Things to do:
#1 Decide whether each statement below agrees with the forum thread about number theory handlers. Answer yes or no for (a), (b) and (c), and quote the deciding words of the thread. (a) The rest returned by the division algorithm is defined as a positive quantity. (b) Base 10 serves as the intermediary base for all conversions. (c) The poster says a full year has passed since quitting smoking.
#2 Carry on the forum thread about number theory handlers from the point where it stops.
---------- Document segment
More efficient versions of gcd and lcm, added isCoprime hander.

Updated post #1

Added division algorithm, as used in number therory for expressing numbers as linear combinations of the quotient and divisor, and the rest, which is defined as a positive quantity, and not as implemented by Applescripts modulus operator.

Updated post #1.

Added divides handler, and modulus handler. Bugfix div_alg.

Nice to have you back McUser :cool:

Thanks DJ, I have been quitting smoking, hahaha, I haven’t done what I used to do while I smoked, but now a half year has passed so. . .

I had to rework the div_alg some more, to make it return the correct sign of the rest in all cases, now it should return both the correct value, and the correct sign, which should be positive in all cases. I have also corrected the usage of divisor and dividend . . divisor is what partitions a number, and the dividend is the number that is partitioned.

Added handlers to the script in post #1

relprime handler, which tests if all the positive integers in a list are relatively prime (gdc(int1,int2)=1 ), expansionToBase2, expansionFromBase2, which conversts from base10 to base16,base2 and base 8. Base2 are used as an intermediary base for all conversions.

Added xgcd Extended euclid for solving linear congruences, it is a really brilliant handler, that expresses the relationship between the gcd between two coprimes as a linear combination: 1 = sa + tb, it is great to have when doing modular arithmetic! :slight_smile:

Hello.
--------------------
---------- Recorded data
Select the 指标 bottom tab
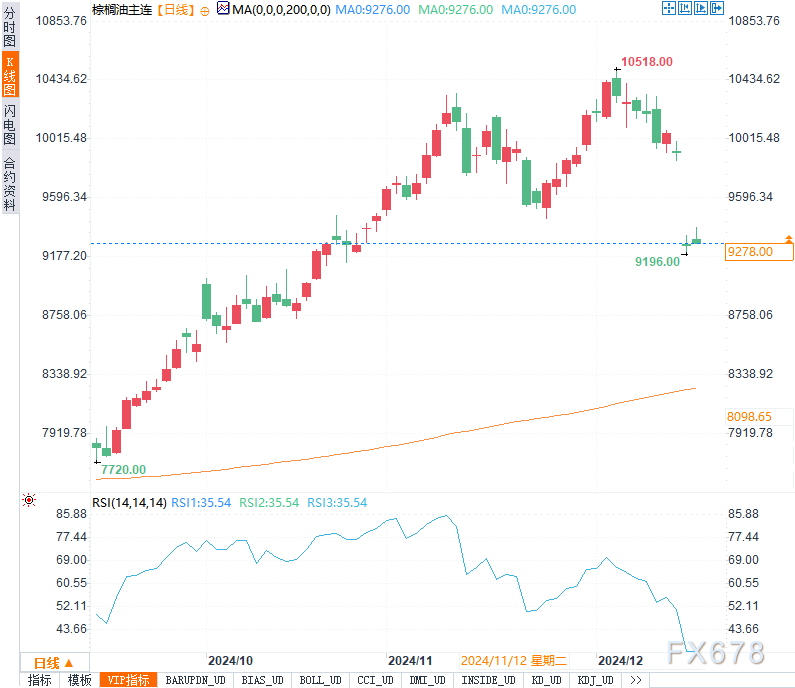 40,680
--------------------
Outputs in order:
#1
(a) Yes: "the rest, which is defined as a positive quantity, and not as implemented by Applescripts modulus operator"
(b) No: "Base2 are used as an intermediary base for all conversions."
(c) No: "now a half year has passed"

#2
I have added some handlers to the script in post #1: first modular_expansion, which I had forgotten to post, then ceil, floor, log2 and ln2. The latter should all be fast, if not as fast as possible. You’ll need Satimage.Osax for the ln2 handler. I see clearly that I should split this collection into a “prime” library, and add the rest to an “integer/number” library. :slight_smile:

Hello.

I added an lnB(base, aNumber) handler, that returns the logarithm of a number with respect to the given base, as a real.

I use the naming standard that handlers that returns logarithms as ints, are prefixed with log, and those that returns floats are prefixed with ln.

Hello.

I have added handlers for the binomial coeffecient, the number of r-permutations, and the factorial handler.


log c(4, 3)
# 4
log p(4,3)
# 24
log factorial(4)
# 24

Hello.

I added treatment of the case that the number of elements in a combination was zero, thereby removing a bug.

I’m sorry for any inconvenience.